# 2015 Goals



## Nakz (Dec 29, 2014)

I plan to take my photography to a whole new level in 2015. Just 7 months after creating my Instagram account for my photography, I have reached over 12,500 followers and have expanded to Flickr also. I have also made money selling my work to others and have had my content featured on many well known pages. I mainly focus on automotive photography, but still try to incorporate many other aspects on my page such as street photography. I am a young aspiring teenager (15 years old) that is always striving to be creative and learn more everyday. I am planning to launch a website soon and need some suggestions on how to create more traffic towards it and possibly make it profitable. On the site I will include coverage from many different car events, my contact information, and possibly an online store ( Posters, Stickers/ Any suggestions?) I am just curious how I can be able to take advantage of the sites potential and to make it more noticed by more and more people by advertising and how I can make it more profitable. I have a decent understanding of networking and do have various connections with other photographers. I appreciate any feedback and I wish all of you a successful new year!


Sent from my iPhone using Tapatalk


----------



## imagemaker46 (Dec 29, 2014)

I look forward to all the suggestions on how to generate more income from a web site, how to advertise and make money.  It sounds like you are a keen 15 year old and that's rare these days, good for you. What kind of camera equipment are you currently using?  You have mentioned that you you have connections with other photographers, watch the knives, they usually won't be too far from your back these days.


----------



## Nakz (Dec 29, 2014)

imagemaker46 said:


> I look forward to all the suggestions on how to generate more income from a web site, how to advertise and make money.  It sounds like you are a keen 15 year old and that's rare these days, good for you. What kind of camera equipment are you currently using?  You have mentioned that you you have connections with other photographers, watch the knives, they usually won't be too far from your back these days.



Thank you! I currently shoot with a D3200 paired with a 50mm 1.8/Sigma 17-50mm 2.8. Hopefully I'll be upgrading to full frame soon. 

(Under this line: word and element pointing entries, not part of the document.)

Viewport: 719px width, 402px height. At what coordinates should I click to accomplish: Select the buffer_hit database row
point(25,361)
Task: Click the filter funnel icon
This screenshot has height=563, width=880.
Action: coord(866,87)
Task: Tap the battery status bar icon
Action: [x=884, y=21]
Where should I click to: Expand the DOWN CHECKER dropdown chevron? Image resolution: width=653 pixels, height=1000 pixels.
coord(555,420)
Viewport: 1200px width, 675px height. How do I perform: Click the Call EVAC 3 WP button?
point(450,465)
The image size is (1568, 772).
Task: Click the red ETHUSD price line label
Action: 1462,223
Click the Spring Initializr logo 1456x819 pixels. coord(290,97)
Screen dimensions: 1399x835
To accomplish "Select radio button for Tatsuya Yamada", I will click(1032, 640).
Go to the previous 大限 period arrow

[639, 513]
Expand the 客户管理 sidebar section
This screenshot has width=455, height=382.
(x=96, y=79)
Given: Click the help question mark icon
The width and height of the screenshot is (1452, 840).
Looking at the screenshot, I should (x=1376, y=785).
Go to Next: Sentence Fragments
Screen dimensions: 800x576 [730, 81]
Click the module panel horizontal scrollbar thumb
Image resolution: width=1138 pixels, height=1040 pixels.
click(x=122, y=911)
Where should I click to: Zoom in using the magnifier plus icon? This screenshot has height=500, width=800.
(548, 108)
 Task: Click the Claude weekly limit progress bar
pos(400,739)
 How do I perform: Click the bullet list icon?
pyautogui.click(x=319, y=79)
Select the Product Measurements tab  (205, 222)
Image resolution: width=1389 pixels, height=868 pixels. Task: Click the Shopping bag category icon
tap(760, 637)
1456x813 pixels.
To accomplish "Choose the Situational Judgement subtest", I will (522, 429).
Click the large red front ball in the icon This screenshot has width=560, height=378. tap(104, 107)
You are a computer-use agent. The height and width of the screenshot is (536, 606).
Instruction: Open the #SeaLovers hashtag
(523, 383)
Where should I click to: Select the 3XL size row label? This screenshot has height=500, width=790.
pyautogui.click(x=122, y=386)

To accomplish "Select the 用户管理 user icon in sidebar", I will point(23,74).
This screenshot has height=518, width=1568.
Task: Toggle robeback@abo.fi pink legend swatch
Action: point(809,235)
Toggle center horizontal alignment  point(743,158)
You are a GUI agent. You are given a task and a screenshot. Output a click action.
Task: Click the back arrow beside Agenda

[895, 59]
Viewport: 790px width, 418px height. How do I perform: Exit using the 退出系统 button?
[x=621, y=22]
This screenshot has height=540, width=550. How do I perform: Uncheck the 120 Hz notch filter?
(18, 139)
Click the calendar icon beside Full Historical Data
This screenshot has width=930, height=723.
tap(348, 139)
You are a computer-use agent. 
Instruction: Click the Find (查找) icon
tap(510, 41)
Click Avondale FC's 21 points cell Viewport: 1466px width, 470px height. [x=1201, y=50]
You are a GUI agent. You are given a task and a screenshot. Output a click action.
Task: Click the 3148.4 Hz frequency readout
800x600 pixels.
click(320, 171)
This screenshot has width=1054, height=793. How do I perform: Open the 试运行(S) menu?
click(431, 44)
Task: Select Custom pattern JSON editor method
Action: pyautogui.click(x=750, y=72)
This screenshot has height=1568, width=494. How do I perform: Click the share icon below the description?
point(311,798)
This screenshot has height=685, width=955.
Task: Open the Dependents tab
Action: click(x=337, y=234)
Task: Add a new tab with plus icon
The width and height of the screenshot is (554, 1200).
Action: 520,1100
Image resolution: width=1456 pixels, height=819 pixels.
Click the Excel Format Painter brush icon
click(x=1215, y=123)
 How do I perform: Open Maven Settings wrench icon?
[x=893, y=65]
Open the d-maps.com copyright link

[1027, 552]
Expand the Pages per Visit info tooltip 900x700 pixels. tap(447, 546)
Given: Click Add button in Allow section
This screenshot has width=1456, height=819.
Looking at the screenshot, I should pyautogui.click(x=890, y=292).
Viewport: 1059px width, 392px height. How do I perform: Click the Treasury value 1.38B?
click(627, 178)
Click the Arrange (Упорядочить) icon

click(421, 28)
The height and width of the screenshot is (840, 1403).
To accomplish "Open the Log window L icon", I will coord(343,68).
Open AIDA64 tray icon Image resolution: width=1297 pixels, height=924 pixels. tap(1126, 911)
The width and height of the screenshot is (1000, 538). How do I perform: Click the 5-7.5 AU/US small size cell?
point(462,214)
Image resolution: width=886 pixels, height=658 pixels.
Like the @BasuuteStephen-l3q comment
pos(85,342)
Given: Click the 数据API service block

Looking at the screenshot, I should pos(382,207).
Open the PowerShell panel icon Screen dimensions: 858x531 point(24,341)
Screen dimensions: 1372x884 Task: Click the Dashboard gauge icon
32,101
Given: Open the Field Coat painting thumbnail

Sent from my iPhone using Tapatalk


----------



## imagemaker46 (Dec 30, 2014)

It's not an easy business these days. It's tough to generate enough income to cover all the costs involved. You mentioned car events, is this local car shows that you go to shoot the cars and then try and sell the photos? Looking at the gear you are using, the lenses are too short to be covering car races.

Advertising can be costly, depending on how big you want to go, and there is very little guarantee that it will pay off. I advertised twice in the last two years, and it was direct to my target, it didn't generate any web site sales., fortunately I traded off a couple of pictures for the the ads, otherwise I would have been out over $1000.

Passing out flyers at car events may work better, but don't be surprised to see a lot of them blowing in the wind, but who knows maybe it would work, and it wouldn't end up costing you a lot.


----------



## gsgary (Dec 30, 2014)

Make sure you pass all your exams because you will need a proper job when you leave school that you can live on


----------



## EIngerson (Dec 30, 2014)

Like imagemaker said, it's not an easy business, but keep at it. It is refreshing to see a young man with drive. Keep up the good work.


----------



## Nakz (Dec 30, 2014)

Thanks guys. I definitely am not going to consider this a full time job/hobby when I grow up, just a fun hobby that I love. It's also not going to be my main source of making money, but rather just a "side job" just to make some extra cash and enjoy it at the same time. 


Sent from my iPhone using Tapatalk


----------



## sashbar (Dec 30, 2014)

Well done Nakz, good luck and happy shooting in 2015.


----------